The al-Muhaya bombing killed at
least 17 and wounded about 100
The May bombings led to a surge of support for the authorities, which al-Faqih says the government manipulated to great effect. But the Saudis, says Hollis, have found themselves facing a classic dilemma.
“It’s always a fact when authorities confront insurgents, or violent opponents, if you become too heavy-handed, you create new problems,” she says. “The Saudis face quite a task.”
Al-Faqih says the authorities quickly squandered public sympathy for the victims and the subsequent support for the government’s response through its oppressive tactics.
And the Saudis’ persistent crackdown on any dissent, such as recent pro-democracy protests, has fuelled resentment of the monarchy and support for al-Qaida.
“Recent images of riot police beating women protesters just adds to this support,” says al-Faqih.
None the less, the choice of such targets – Saturday’s attack produced bloody television images of wounded women and children – remains controversial not only for al-Qaida’s supporters but for many armed insurgents as well.
“There are those who will say anyone killed will become a martyr to the cause, not a child killed in a random act of violence”
Dr Rosemary Hollis,
head of the Middle East Programme, Royal Institute of International Affairs
Hollis says in such circumstances there will be some even among al-Qaida’s ranks who will regard such an attack as a mistake or politically counterproductive.
“But there will be others who will reconcile this to their consciences,” she says.
“There are those who will say anyone killed will become a martyr to the cause, not a child killed in a random act of violence.”
And such violence casts a morbid shadow over Saudi Arabia’s future. Al-Faqih says the prospect of a peaceful resolution is impossible because the monarchy is too unpopular to survive a transformation into a more open democratic regime.
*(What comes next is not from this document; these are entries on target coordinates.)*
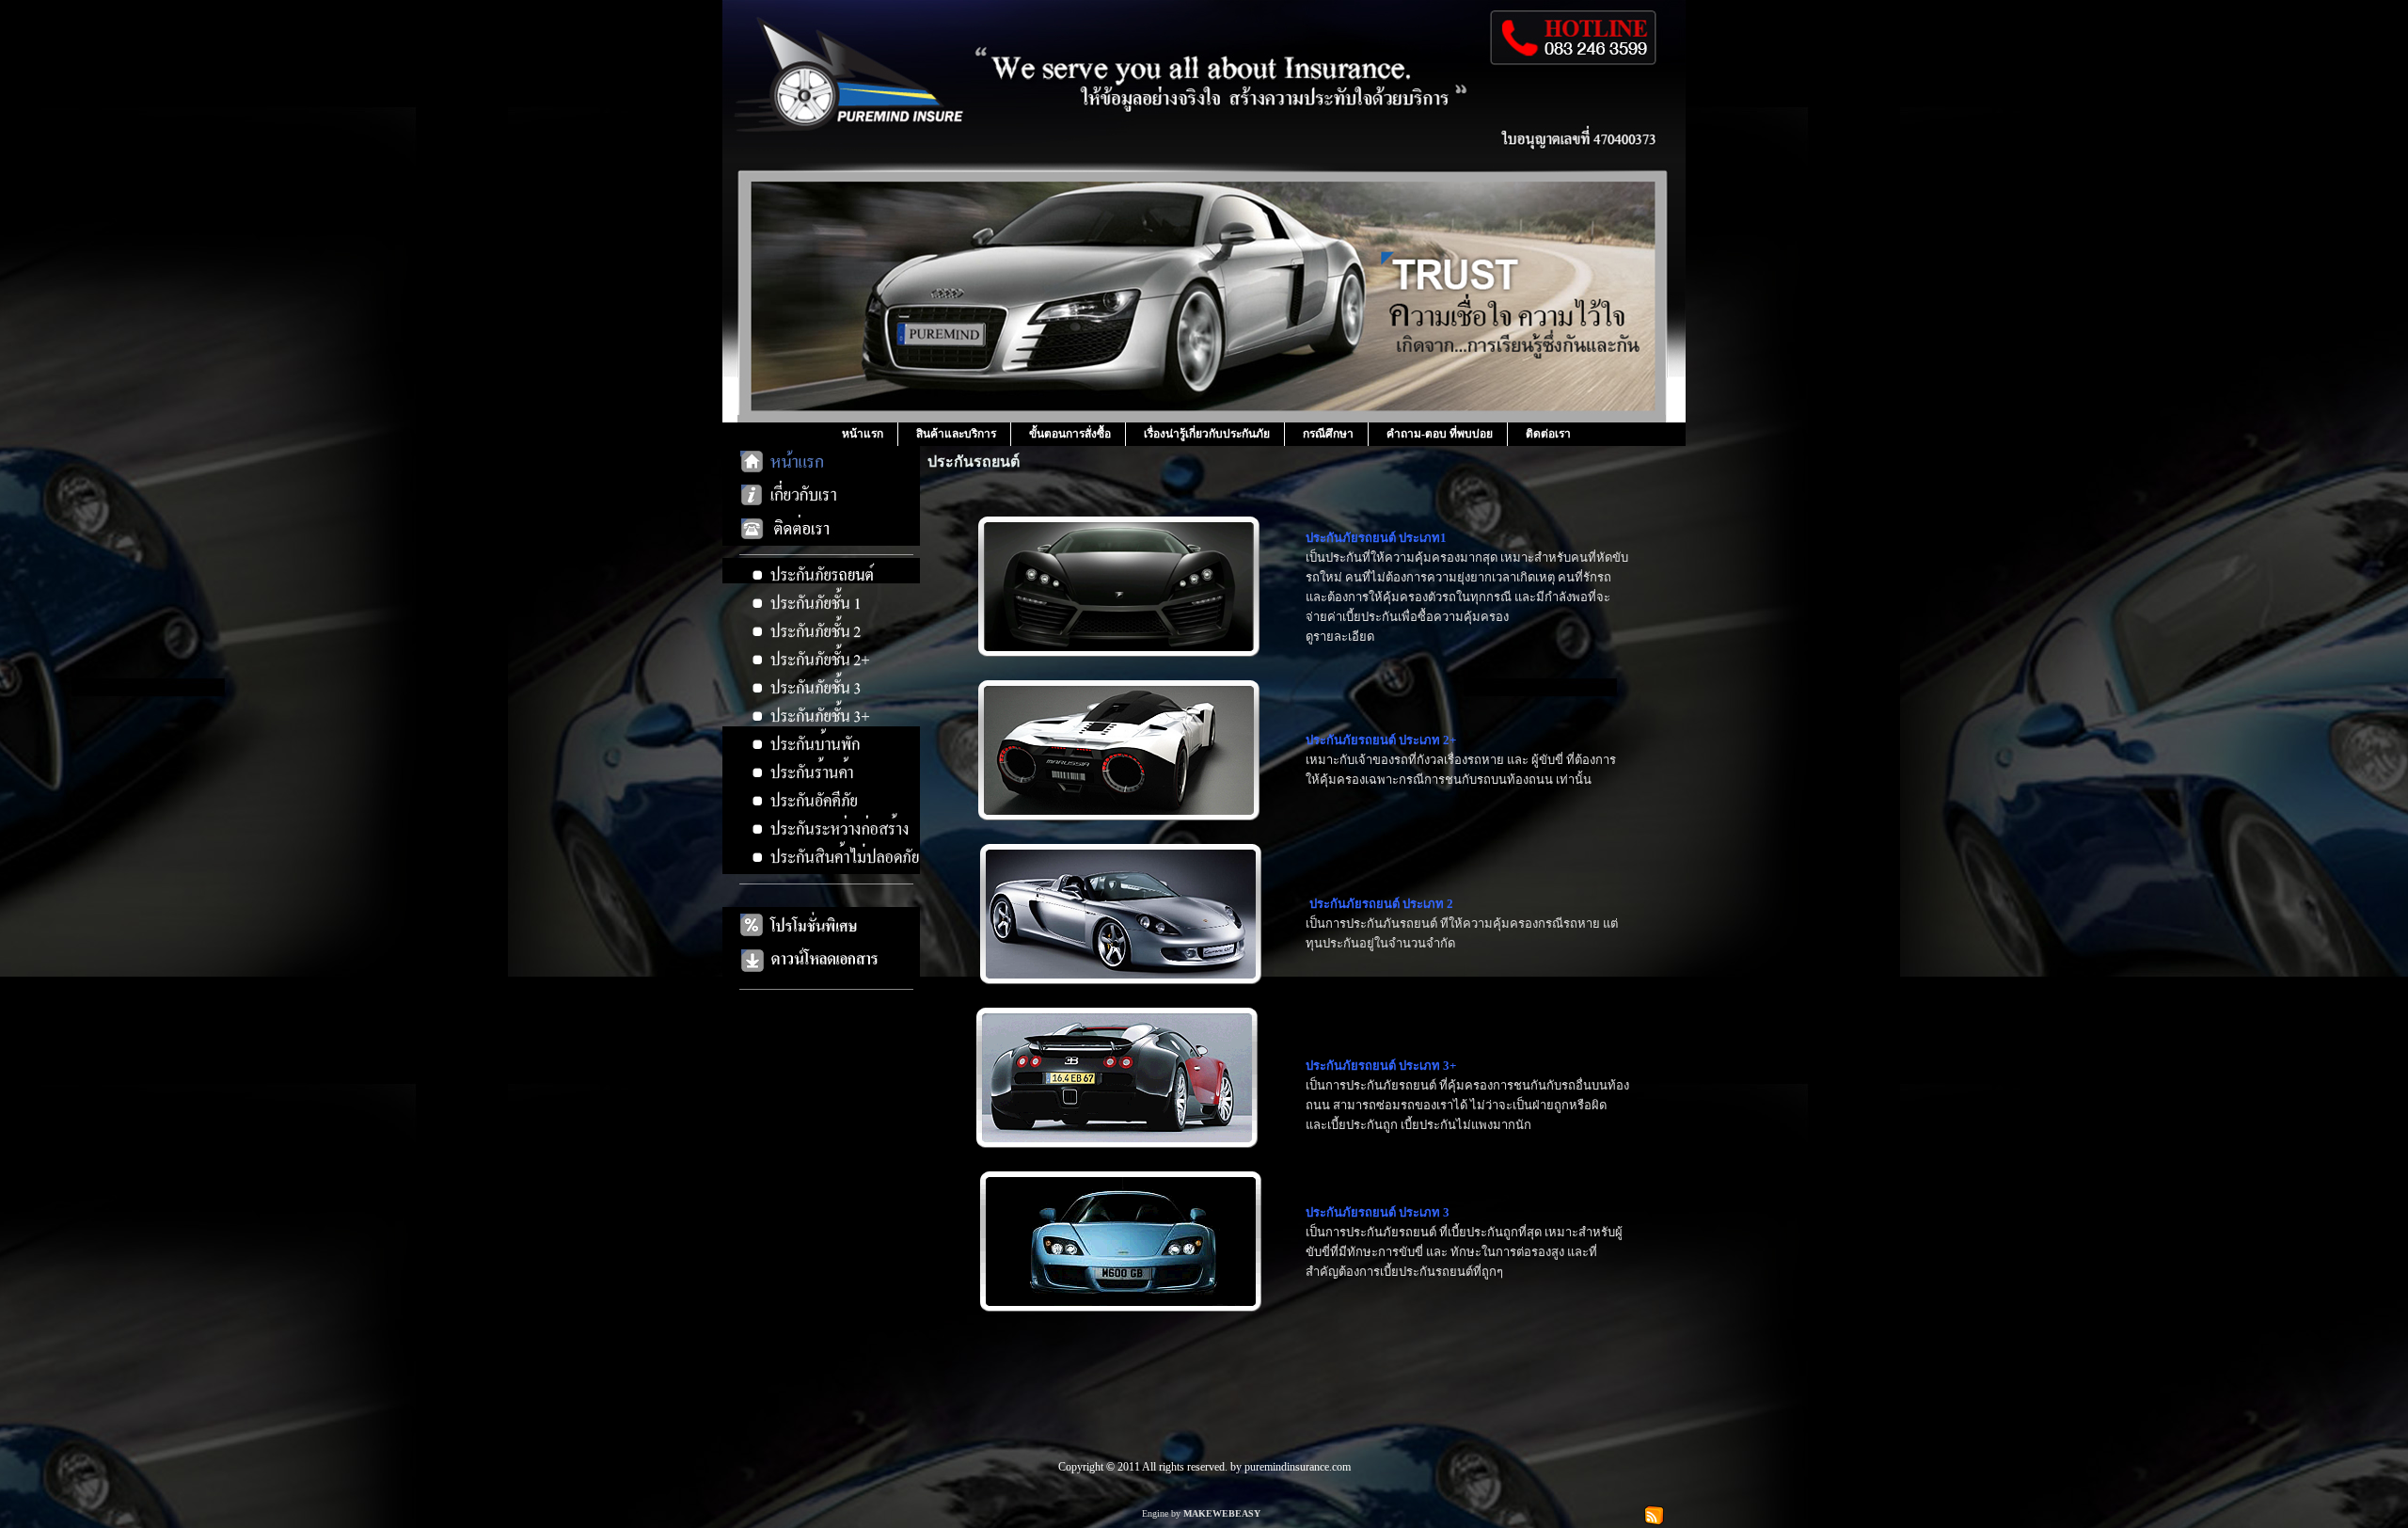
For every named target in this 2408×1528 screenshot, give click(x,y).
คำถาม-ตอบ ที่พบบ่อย (1439, 433)
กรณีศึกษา (1328, 433)
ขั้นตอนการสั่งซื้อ (1070, 433)
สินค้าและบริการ (956, 433)
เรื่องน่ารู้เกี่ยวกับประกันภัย (1207, 433)
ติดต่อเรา (1548, 433)
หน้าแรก (862, 433)
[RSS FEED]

“The moment they allow more transparency and freedom of expression, this will lead to their demise,” al-Faqih says. “So they can only introduce cosmetic changes, not real reforms. This makes a clash inevitable.”
Although one of al-Qaida's purported aims was to rid the kingdom of US troops, who departed this summer, the presence of American advisers and intelligence staff remains unacceptable for the radical group, says al-Fakih. The regime remains a US puppet in many people's eyes, he says.
In his taped messages, Usama bin Ladin has made it clear how he sees the war between al-Qaida and the House of Saud will end.
“We expect for the ruler of Riyadh the same fate as the Shah of Iran.”